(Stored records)
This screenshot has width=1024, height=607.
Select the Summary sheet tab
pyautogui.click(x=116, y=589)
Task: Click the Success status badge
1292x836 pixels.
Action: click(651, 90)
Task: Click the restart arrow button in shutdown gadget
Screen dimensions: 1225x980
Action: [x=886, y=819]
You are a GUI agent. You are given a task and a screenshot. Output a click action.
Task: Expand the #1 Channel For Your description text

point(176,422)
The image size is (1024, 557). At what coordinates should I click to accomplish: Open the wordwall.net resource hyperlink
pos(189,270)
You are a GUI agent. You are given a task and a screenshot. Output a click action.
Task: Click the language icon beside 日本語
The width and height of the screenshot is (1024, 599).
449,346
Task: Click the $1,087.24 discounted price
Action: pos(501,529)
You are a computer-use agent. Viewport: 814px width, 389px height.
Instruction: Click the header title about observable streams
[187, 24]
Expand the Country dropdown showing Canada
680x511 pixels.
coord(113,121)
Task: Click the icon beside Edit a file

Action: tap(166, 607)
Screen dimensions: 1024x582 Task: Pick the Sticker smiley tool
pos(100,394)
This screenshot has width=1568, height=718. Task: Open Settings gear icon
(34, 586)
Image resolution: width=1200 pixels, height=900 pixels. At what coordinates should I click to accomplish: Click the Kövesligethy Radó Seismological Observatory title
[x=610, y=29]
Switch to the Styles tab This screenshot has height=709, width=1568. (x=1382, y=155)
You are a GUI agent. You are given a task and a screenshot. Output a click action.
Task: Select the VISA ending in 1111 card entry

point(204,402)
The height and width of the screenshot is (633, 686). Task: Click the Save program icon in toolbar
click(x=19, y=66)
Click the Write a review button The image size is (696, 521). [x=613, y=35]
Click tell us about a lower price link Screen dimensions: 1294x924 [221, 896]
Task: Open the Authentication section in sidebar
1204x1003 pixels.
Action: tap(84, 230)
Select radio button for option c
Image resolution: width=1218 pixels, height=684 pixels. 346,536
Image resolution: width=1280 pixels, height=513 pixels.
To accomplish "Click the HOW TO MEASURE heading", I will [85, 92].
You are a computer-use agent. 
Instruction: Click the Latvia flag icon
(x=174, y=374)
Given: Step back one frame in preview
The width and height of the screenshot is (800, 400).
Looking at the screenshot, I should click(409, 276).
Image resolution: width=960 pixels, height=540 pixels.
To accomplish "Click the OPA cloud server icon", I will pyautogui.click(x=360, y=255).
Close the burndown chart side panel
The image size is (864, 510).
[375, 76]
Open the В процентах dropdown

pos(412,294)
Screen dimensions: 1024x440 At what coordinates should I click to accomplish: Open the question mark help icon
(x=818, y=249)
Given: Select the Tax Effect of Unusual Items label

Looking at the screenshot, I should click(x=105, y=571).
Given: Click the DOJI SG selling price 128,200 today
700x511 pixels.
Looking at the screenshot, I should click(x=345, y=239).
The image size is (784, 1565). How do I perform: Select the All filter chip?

### [What this task involves]
The records above must be reproduced word for word.

### [Expected answer]
This screenshot has width=1024, height=607.
Select the Summary sheet tab
pyautogui.click(x=116, y=589)
Task: Click the Success status badge
1292x836 pixels.
Action: click(651, 90)
Task: Click the restart arrow button in shutdown gadget
Screen dimensions: 1225x980
Action: [x=886, y=819]
You are a GUI agent. You are given a task and a screenshot. Output a click action.
Task: Expand the #1 Channel For Your description text

point(176,422)
The image size is (1024, 557). At what coordinates should I click to accomplish: Open the wordwall.net resource hyperlink
pos(189,270)
You are a GUI agent. You are given a task and a screenshot. Output a click action.
Task: Click the language icon beside 日本語
The width and height of the screenshot is (1024, 599).
449,346
Task: Click the $1,087.24 discounted price
Action: pos(501,529)
You are a computer-use agent. Viewport: 814px width, 389px height.
Instruction: Click the header title about observable streams
[187, 24]
Expand the Country dropdown showing Canada
680x511 pixels.
coord(113,121)
Task: Click the icon beside Edit a file

Action: tap(166, 607)
Screen dimensions: 1024x582 Task: Pick the Sticker smiley tool
pos(100,394)
This screenshot has width=1568, height=718. Task: Open Settings gear icon
(34, 586)
Image resolution: width=1200 pixels, height=900 pixels. At what coordinates should I click to accomplish: Click the Kövesligethy Radó Seismological Observatory title
[x=610, y=29]
Switch to the Styles tab This screenshot has height=709, width=1568. (x=1382, y=155)
You are a GUI agent. You are given a task and a screenshot. Output a click action.
Task: Select the VISA ending in 1111 card entry

point(204,402)
The height and width of the screenshot is (633, 686). Task: Click the Save program icon in toolbar
click(x=19, y=66)
Click the Write a review button The image size is (696, 521). [x=613, y=35]
Click tell us about a lower price link Screen dimensions: 1294x924 [221, 896]
Task: Open the Authentication section in sidebar
1204x1003 pixels.
Action: tap(84, 230)
Select radio button for option c
Image resolution: width=1218 pixels, height=684 pixels. 346,536
Image resolution: width=1280 pixels, height=513 pixels.
To accomplish "Click the HOW TO MEASURE heading", I will [85, 92].
You are a computer-use agent. 
Instruction: Click the Latvia flag icon
(x=174, y=374)
Given: Step back one frame in preview
The width and height of the screenshot is (800, 400).
Looking at the screenshot, I should click(409, 276).
Image resolution: width=960 pixels, height=540 pixels.
To accomplish "Click the OPA cloud server icon", I will pyautogui.click(x=360, y=255).
Close the burndown chart side panel
The image size is (864, 510).
[375, 76]
Open the В процентах dropdown

pos(412,294)
Screen dimensions: 1024x440 At what coordinates should I click to accomplish: Open the question mark help icon
(x=818, y=249)
Given: Select the Tax Effect of Unusual Items label

Looking at the screenshot, I should click(x=105, y=571).
Given: Click the DOJI SG selling price 128,200 today
700x511 pixels.
Looking at the screenshot, I should click(x=345, y=239).
The image size is (784, 1565). How do I perform: Select the All filter chip?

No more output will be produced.